_What you need to do_. Rewrite everything from the line containing "Screen dimensions: 1164x468" down to the line containing "Click the 全站搜索", swapping "How do I perform" for "How can I perform" and leaving all else unchanged. Return only those lines.

_Entries_.
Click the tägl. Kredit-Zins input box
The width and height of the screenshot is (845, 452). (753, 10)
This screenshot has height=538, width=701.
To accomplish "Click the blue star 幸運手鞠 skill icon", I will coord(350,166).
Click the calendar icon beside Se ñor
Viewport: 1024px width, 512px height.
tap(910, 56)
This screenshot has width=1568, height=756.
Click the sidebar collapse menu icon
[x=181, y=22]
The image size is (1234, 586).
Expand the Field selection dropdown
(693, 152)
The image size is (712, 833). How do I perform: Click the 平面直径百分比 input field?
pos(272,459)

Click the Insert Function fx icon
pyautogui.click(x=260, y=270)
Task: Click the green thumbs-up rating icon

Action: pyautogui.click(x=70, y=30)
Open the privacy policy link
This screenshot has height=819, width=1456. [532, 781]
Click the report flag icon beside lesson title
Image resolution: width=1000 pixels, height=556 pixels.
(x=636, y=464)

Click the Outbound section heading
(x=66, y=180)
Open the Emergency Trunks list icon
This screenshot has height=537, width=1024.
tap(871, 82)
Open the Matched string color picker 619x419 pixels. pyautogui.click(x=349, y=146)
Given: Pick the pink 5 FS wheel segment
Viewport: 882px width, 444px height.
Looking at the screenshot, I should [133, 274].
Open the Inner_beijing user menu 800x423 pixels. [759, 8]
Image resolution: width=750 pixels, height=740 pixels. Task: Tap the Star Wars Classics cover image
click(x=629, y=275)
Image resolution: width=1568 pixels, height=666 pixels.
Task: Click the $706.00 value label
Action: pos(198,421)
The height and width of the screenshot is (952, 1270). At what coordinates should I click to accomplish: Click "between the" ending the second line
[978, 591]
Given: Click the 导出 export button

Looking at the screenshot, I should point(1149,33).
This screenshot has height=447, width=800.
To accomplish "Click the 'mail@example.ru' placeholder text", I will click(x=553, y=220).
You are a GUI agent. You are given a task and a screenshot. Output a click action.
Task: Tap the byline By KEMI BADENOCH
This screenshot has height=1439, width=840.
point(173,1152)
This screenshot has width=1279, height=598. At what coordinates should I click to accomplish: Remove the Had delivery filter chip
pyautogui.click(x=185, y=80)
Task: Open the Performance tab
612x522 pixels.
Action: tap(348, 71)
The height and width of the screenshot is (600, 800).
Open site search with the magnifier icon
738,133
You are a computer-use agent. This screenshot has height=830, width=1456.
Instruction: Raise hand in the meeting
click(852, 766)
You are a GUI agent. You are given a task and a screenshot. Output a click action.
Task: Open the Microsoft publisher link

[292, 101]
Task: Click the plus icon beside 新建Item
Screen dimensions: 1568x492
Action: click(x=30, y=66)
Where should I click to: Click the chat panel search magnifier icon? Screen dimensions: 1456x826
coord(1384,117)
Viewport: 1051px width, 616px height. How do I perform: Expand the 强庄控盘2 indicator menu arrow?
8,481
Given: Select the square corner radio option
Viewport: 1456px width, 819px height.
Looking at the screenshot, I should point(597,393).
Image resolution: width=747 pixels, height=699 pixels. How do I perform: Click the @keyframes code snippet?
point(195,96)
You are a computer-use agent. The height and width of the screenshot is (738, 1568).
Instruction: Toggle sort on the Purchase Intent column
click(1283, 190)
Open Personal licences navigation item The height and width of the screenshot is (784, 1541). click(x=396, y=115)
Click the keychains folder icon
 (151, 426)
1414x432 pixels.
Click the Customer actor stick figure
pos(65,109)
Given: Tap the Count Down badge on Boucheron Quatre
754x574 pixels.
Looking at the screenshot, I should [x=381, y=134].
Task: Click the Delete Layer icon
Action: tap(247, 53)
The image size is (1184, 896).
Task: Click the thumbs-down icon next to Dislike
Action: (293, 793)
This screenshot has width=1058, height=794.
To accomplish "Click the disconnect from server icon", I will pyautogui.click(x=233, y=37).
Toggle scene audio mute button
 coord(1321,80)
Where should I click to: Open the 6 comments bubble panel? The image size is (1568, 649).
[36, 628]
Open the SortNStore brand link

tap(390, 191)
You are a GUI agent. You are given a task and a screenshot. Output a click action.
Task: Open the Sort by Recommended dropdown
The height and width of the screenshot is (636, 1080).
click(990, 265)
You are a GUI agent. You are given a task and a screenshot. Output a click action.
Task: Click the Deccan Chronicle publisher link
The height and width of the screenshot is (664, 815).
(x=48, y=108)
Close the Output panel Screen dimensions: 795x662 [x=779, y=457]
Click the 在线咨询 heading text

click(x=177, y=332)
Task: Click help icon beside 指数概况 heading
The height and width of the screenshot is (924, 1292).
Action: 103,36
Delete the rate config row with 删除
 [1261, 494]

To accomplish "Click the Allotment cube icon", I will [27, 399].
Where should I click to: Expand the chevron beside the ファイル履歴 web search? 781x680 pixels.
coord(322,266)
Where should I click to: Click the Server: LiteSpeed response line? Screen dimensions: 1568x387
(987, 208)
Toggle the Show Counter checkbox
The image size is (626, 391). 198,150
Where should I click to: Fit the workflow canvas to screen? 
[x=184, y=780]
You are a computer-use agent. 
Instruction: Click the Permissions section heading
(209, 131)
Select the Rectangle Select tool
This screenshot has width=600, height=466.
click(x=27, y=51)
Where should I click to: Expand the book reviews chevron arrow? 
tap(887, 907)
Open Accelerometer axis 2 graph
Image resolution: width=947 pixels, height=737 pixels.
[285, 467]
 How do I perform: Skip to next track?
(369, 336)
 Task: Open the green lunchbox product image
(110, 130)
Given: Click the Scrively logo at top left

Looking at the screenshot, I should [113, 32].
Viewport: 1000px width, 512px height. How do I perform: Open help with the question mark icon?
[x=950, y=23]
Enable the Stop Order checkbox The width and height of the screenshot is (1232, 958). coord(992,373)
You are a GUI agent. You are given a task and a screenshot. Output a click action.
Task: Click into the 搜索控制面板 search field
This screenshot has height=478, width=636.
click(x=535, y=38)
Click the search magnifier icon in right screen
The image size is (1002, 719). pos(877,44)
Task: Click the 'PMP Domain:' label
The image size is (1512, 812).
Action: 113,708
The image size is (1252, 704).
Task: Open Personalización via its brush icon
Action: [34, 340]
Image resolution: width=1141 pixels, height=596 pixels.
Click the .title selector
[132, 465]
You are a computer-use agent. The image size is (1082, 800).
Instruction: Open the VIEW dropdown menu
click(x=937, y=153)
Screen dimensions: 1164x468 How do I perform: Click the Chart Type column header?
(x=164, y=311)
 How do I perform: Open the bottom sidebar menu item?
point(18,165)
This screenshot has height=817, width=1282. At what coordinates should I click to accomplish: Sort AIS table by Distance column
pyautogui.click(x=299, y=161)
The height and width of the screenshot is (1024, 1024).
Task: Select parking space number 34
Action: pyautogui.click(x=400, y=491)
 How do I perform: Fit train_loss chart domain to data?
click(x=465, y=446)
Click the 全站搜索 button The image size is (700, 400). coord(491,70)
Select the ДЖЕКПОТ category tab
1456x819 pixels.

_Solution_.
Screen dimensions: 1164x468 How can I perform: Click the Chart Type column header?
(x=164, y=311)
 How can I perform: Open the bottom sidebar menu item?
point(18,165)
This screenshot has height=817, width=1282. At what coordinates should I click to accomplish: Sort AIS table by Distance column
pyautogui.click(x=299, y=161)
The height and width of the screenshot is (1024, 1024).
Task: Select parking space number 34
Action: pyautogui.click(x=400, y=491)
 How can I perform: Fit train_loss chart domain to data?
click(x=465, y=446)
Click the 全站搜索 button The image size is (700, 400). coord(491,70)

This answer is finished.